*WHAT IS EXPECTED:* Beginning with the line that contains "The height and width of the screenshot is (634, 1568)." in the material below, print each line exactly until the line that contains "You are a computer-use" has been printed, then stop.

*MATERIALS PROVIDED:*
——
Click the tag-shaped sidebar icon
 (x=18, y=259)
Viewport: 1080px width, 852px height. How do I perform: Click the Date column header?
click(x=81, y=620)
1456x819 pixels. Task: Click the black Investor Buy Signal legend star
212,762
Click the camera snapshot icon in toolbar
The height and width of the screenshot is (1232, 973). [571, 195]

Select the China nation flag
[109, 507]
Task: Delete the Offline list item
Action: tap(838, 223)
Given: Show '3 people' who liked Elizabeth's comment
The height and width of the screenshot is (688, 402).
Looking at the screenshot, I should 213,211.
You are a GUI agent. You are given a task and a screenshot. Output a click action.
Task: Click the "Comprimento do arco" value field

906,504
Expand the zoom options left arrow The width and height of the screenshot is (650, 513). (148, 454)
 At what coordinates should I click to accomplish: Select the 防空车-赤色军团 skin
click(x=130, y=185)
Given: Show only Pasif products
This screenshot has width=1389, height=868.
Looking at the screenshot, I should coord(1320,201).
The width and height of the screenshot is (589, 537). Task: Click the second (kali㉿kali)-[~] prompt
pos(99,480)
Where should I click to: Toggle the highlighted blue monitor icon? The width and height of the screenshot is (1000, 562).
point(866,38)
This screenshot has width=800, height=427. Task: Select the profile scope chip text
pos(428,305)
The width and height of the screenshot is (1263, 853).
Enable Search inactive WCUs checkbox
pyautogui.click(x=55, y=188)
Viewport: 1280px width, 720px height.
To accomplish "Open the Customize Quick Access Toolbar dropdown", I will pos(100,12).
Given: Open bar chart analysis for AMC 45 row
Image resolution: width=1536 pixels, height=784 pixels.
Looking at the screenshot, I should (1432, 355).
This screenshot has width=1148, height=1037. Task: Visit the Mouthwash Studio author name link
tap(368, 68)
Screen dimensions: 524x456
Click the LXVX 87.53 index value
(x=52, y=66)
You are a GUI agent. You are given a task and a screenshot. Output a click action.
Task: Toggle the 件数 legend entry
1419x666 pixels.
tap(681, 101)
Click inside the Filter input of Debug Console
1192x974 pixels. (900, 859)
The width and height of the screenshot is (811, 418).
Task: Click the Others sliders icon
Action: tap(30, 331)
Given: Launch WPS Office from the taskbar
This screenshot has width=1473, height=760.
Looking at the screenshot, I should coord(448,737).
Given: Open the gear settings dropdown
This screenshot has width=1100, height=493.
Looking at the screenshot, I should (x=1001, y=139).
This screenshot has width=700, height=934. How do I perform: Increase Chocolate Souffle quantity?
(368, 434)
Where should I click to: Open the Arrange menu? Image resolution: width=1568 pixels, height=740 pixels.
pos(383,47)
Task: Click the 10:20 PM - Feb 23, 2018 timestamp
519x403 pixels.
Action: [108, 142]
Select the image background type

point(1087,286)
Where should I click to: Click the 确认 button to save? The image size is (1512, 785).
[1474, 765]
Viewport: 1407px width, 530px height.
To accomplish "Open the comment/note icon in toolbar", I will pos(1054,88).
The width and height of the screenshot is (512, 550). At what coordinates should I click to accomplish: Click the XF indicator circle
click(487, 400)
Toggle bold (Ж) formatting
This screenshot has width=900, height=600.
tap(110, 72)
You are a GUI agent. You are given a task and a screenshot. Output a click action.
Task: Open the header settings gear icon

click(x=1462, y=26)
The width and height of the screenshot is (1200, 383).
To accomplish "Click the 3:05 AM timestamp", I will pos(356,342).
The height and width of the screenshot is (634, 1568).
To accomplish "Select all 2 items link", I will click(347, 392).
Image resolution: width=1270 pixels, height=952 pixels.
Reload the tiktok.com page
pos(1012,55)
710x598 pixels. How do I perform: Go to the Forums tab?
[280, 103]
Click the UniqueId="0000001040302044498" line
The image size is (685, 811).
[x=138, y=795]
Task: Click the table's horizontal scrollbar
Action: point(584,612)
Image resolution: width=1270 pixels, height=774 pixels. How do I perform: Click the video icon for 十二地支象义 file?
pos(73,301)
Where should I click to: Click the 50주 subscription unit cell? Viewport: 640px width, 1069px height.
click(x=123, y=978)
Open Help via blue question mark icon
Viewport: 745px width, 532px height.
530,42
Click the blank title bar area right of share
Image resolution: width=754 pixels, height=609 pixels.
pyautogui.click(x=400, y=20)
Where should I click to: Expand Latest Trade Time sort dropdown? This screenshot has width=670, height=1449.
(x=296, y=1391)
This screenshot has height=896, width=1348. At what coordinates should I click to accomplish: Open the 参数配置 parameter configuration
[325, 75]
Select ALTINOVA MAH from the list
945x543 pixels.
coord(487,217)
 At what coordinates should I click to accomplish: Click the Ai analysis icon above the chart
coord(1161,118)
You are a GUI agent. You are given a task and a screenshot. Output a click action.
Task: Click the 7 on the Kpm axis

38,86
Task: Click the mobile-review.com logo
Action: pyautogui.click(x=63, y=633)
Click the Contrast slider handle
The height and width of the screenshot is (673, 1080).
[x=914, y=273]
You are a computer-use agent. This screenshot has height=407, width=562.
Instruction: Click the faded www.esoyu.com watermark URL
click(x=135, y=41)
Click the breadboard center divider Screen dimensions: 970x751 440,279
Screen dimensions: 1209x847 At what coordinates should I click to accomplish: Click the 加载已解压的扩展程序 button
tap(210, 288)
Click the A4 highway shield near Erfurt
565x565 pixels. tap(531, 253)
——
*WRITTEN RESPONSE:*
The height and width of the screenshot is (634, 1568).
To accomplish "Select all 2 items link", I will click(347, 392).
Image resolution: width=1270 pixels, height=952 pixels.
Reload the tiktok.com page
pos(1012,55)
710x598 pixels. How do I perform: Go to the Forums tab?
[280, 103]
Click the UniqueId="0000001040302044498" line
The image size is (685, 811).
[x=138, y=795]
Task: Click the table's horizontal scrollbar
Action: point(584,612)
Image resolution: width=1270 pixels, height=774 pixels. How do I perform: Click the video icon for 十二地支象义 file?
pos(73,301)
Where should I click to: Click the 50주 subscription unit cell? Viewport: 640px width, 1069px height.
click(x=123, y=978)
Open Help via blue question mark icon
Viewport: 745px width, 532px height.
530,42
Click the blank title bar area right of share
Image resolution: width=754 pixels, height=609 pixels.
pyautogui.click(x=400, y=20)
Where should I click to: Expand Latest Trade Time sort dropdown? This screenshot has width=670, height=1449.
(x=296, y=1391)
This screenshot has height=896, width=1348. At what coordinates should I click to accomplish: Open the 参数配置 parameter configuration
[325, 75]
Select ALTINOVA MAH from the list
945x543 pixels.
coord(487,217)
 At what coordinates should I click to accomplish: Click the Ai analysis icon above the chart
coord(1161,118)
You are a GUI agent. You are given a task and a screenshot. Output a click action.
Task: Click the 7 on the Kpm axis

38,86
Task: Click the mobile-review.com logo
Action: pyautogui.click(x=63, y=633)
Click the Contrast slider handle
The height and width of the screenshot is (673, 1080).
[x=914, y=273]
You are a computer-use agent. This screenshot has height=407, width=562.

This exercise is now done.